AI is Hungry: Data Depletion and the Future of Artificial Intelligence
What I Learned Writing a 600-Chapter Novel
I'm currently writing a 600-chapter martial arts novel. "Eternal Life Fire Emperor Technique" – a project that would have been impossible to manage alone. Anyone who's written a long-form novel knows: consistency is the hardest part. You plant a seed in chapter 3 that must pay off in chapter 300. A supporting character's power level mentioned in chapter 50 needs to make sense in chapter 400. Human memory has its limits.
So I use AI. Claude, Grok. They've become my collaborators. I build the skeleton. "In this episode, the protagonist awakens a secret technique.

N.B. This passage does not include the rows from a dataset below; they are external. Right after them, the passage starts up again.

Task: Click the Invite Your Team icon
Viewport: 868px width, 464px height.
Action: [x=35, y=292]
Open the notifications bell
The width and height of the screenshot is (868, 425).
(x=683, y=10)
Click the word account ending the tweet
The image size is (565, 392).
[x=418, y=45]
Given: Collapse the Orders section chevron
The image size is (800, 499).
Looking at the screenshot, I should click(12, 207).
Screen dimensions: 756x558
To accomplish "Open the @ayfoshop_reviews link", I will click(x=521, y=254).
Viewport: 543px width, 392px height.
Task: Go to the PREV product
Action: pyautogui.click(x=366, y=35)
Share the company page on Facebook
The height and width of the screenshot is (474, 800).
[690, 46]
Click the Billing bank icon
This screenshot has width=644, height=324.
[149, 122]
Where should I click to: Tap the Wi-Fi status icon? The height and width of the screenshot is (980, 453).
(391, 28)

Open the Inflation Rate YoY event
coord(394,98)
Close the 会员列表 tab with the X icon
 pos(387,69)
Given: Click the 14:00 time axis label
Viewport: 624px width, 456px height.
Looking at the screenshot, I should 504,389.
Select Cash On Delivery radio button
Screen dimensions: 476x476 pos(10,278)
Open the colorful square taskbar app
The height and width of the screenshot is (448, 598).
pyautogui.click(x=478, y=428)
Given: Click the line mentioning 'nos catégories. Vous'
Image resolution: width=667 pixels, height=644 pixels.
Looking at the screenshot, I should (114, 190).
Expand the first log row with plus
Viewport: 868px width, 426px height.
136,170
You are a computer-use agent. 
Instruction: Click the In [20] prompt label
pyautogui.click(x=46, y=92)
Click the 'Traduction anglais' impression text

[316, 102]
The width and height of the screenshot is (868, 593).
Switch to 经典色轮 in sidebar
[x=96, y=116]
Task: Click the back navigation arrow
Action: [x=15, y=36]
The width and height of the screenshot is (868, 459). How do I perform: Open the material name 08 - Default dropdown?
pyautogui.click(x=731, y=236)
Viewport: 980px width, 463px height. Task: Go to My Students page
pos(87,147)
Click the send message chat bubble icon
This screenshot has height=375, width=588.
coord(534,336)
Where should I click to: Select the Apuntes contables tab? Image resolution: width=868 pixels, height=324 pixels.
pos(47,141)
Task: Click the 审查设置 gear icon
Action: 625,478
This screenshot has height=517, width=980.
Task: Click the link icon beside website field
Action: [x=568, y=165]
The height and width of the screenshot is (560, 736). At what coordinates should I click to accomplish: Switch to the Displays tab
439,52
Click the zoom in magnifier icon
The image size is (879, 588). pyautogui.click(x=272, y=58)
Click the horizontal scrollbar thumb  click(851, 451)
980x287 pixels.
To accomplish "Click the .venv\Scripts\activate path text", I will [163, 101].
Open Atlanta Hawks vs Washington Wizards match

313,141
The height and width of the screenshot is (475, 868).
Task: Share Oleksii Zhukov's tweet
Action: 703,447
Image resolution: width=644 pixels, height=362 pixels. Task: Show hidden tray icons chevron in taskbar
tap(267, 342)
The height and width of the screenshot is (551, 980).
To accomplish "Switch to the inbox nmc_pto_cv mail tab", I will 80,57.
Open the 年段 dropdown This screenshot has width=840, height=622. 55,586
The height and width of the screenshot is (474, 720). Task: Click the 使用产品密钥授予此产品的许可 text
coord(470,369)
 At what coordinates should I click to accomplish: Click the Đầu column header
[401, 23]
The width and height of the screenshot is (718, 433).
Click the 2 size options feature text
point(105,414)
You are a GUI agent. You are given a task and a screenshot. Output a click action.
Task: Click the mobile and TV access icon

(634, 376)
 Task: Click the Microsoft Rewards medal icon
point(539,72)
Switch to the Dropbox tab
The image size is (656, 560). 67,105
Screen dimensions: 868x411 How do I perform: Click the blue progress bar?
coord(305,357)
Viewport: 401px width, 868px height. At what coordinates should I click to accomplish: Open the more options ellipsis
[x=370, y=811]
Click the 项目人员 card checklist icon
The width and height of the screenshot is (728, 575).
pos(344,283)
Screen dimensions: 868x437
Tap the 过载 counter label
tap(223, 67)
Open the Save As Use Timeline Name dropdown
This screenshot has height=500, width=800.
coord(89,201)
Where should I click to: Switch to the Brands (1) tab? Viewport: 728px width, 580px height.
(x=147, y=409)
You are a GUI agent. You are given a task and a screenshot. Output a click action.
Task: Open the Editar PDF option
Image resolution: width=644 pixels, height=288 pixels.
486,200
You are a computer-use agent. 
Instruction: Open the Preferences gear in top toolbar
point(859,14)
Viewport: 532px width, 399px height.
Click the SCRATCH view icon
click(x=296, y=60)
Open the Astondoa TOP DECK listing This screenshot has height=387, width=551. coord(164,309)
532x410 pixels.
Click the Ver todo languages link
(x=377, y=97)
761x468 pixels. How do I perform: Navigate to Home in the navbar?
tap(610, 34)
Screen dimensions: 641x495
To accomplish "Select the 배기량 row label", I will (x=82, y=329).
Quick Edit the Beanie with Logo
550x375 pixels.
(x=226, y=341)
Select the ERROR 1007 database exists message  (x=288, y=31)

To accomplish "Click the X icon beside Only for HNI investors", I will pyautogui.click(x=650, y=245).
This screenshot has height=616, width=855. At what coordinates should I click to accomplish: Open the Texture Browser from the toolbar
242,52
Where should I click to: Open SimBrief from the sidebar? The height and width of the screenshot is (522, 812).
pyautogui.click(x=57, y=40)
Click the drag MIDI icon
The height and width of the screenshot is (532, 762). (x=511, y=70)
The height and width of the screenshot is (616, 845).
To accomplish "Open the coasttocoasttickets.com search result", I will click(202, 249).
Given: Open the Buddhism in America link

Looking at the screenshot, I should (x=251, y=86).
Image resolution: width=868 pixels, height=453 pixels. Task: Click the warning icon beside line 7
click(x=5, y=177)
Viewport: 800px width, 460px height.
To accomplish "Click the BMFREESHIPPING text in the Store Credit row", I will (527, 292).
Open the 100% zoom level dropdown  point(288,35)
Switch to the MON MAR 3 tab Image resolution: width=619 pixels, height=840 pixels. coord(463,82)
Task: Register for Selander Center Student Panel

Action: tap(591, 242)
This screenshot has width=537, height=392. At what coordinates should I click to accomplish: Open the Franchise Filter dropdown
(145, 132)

It needs to connect to the master's dying words from chapter 50. And it should flow naturally from that sword technique in chapter 150." Then AI writes the draft. And I refine it. I smooth the sentences, adjust the emotional beats, and inject my voice.
The result? Since this is my first work, I'm focused more on completion than literary excellence, but the content is surprisingly good. Still, my hand is essential. AI maintains perfect logical consistency, but misses subtle emotional nuances. A character's tone might feel slightly off, or a tense scene might fall flat. So I always read through again, revise, and add my touch.
My blog works the same way. I don't speak English well, but I run an English blog. And this blog is designed to be discovered by AI. My English blog gets 60-100 daily visitors. I cover investment analysis, AI trends, and economic issues – all created through AI collaboration. I develop ideas in conversations with Grok, then hand editing to Claude. My efficiency has doubled, and quality has improved.
But lately, I've been caught on one question: "How long can these AIs stay this smart?" And that question led me deeper. What fuels AI? Data. So what happens when that data runs out?
The Food is Disappearing from AI's Table
In 2024, experts started talking about 'data depletion.' I didn't believe it at first. The internet churns out infinite content daily – how could AI run out of food? But looking closer, the story was different.
According to a 2024 report by Epoch AI, the current stock of high-quality human-generated text data on the internet is about 300 trillion tokens [1]. A token is the minimum unit AI uses to understand text – roughly 0.75 words. 300 trillion tokens sounds enormous, right?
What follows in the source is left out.